AgentChaos runs your agent under controlled fault injection — not static analysis, but real execution under chaos. You provide the agent + task, we inject the faults and trace every LLM call.

~/my-agent-project

# Install

pip install agentchaos-sdk

# Your agent code needs ZERO changes

import agentchaos

agentchaos.inject("llm_error_single")

result = await my_agent(query)

agentchaos.disable()

agentchaos.save_trace("trace.json")

# Examples

git clone https://github.com/floritange/AgentChaos.git

cd AgentChaos && uv sync

uv run python examples/list_faults.py # list all 65 faults

uv run python examples/agent_openai.py # OpenAI agent: normal vs faulted

uv run python examples/agent_langchain.py # LangChain agent

uv run python examples/agent_adk.py # Google ADK agent

uv run python examples/eval_batch.py # batch evaluation

Evaluation Results

Agent robustness evaluation

5 agent systems × 4 backbone LLMs × 7 benchmarks × 65 fault configs. Result: up to 50pp Δpass@1 degradation — architecture determines robustness, not model capability.
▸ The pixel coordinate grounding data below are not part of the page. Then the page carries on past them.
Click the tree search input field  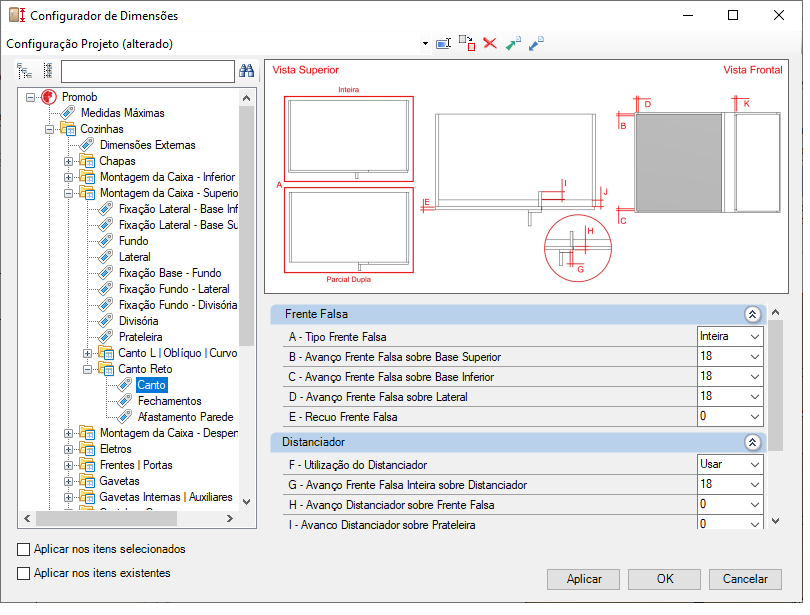coord(148,71)
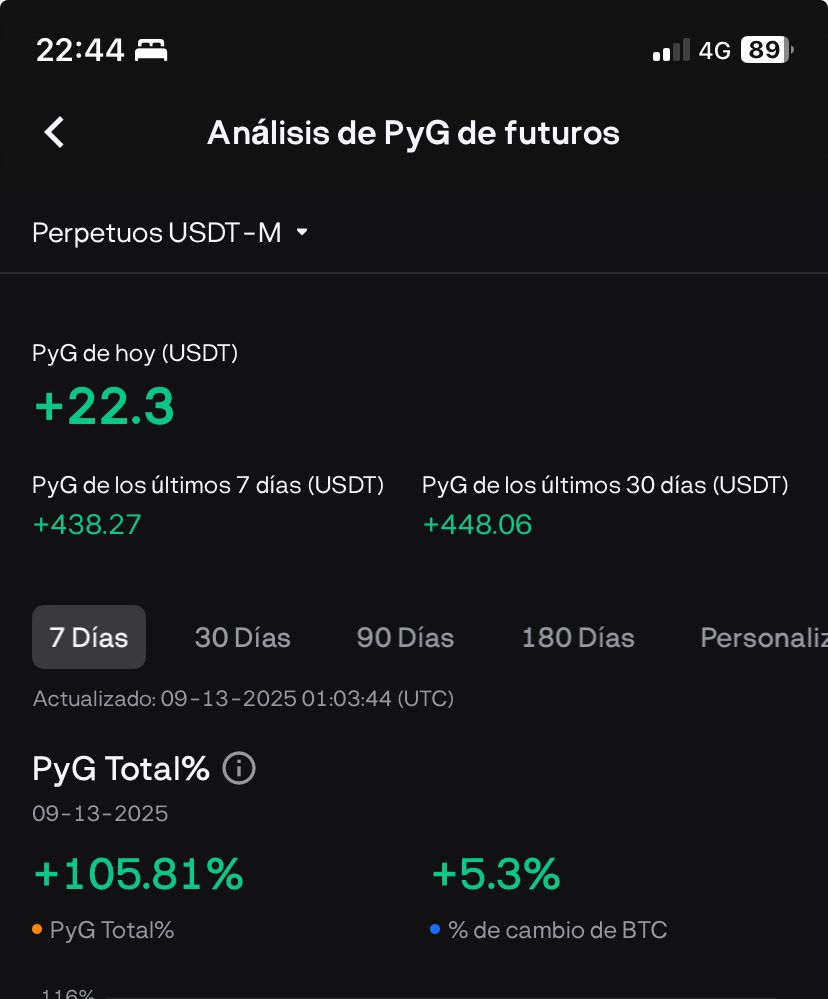The height and width of the screenshot is (999, 828).
Task: Tap the back arrow in the header
Action: pos(55,132)
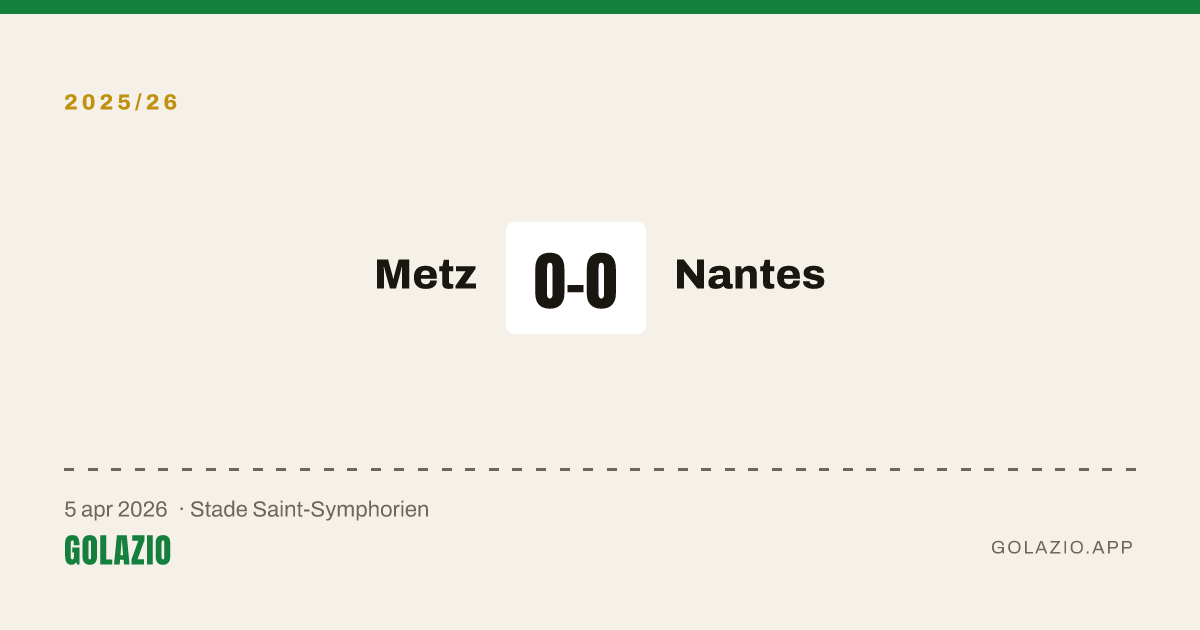Select the Metz team name
The image size is (1200, 630).
click(426, 275)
Δpass@1 degradation (percentage points, averaged across fault configs)

System	Pattern	HumanEval	HumanEval+	MBPP	MBPP+	MMLU-Pro	MATH-500
MapCoder	Pipeline	48.61	49.30	41.07	40.85	38.25	34.27
MAD	Multi-agent Debate	24.20	24.84	24.49	15.08	20.64	20.70
AutoGen	Conversation	19.44	21.13	17.31	11.61	7.05	8.38
EvoMAC	Evolutionary	18.48	18.18	16.67	14.73	13.63	15.85
Mini-SE	Single + Tools	SWE-bench Pro: Δ0.87pp

Results shown for Claude-Sonnet-4.5 backbone. Consistent patterns observed across GPT-5.2, DeepSeek-V3.2, and Seed-1.8.

Cross-LLM consistency (HumanEval Δpass@1)

System	Claude-Sonnet-4.5	GPT-5.2	DeepSeek-V3.2	Seed-1.8
MapCoder	48.61	49.32	46.48	46.76
MAD	24.20	18.26	17.73	19.11
AutoGen	19.44	21.42	15.38	20.00
EvoMAC	18.48	23.53	19.87	20.55

Robustness ranking is identical across all 4 backbone LLMs — agent architecture determines robustness, not model capability.

How It Works

Non-intrusive HTTP-layer fault injection

All LLM agent systems access models through the same HTTP interface. AgentChaos intercepts at the httpx transport layer to inject faults and record traces — completely transparent to your agent code.

🤖

Your Agent

Any framework

→

📡

httpx.send()

Transport layer

→

🔥
FaultEngine
Intercept & mutate

→

📦

Faulty Response

Looks real to agent

→

🔍

Diagnose

Detect & report

Properties

✓ Works with any framework using OpenAI-compatible APIs (OpenAI, LangChain, ADK, AutoGen, LiteLLM)
✓ Zero code changes — just inject() / disable() around your existing code
✓ Records full execution trace (raw input/output, token usage, timing) for every LLM call
✓ 65 pre-built fault configurations covering all real-world failure modes

Static Analysis vs. Runtime Fault Injection

	Static Scanners (e.g. agent-audit)	AgentChaos
Approach	Scan source code for patterns	Inject faults into agent at runtime
Requires	Source files (.py, .yaml)	A runnable agent + task
Finds	Code vulnerabilities (XSS, injection)	Robustness gaps (crash, silent fault propagation)
Like	ESLint / Ruff / Bandit	Chaos Monkey / Jepsen
Agent runs?	No — just reads files	Yes — real execution + fault injection
Output	Vulnerability list + CWE IDs	Trace + diagnosis + robustness evaluation

API

Function	Description
agentchaos.inject(fault)	Start fault injection + trace (`None` = trace only)
agentchaos.disable()	Stop fault injection and trace
agentchaos.save_trace(path)	Save execution trace to JSON
agentchaos.eval(agent_fn, query, faults)	Batch robustness evaluation across fault configs
agentchaos.diagnose(text)	Diagnose fault type from agent output
agentchaos.list_faults()	List all 65 fault configs

Fault Taxonomy

65 fault configurations

6 fault types × 2 targets × 4 injection strategies + 8 compound + 9 positional. Each fault maps to a real-world LLM API failure mode.

💥 Error Crash

Inject HTTP 500 / server error into LLM API responses. Simulates server overload, rate limiting, and service outages.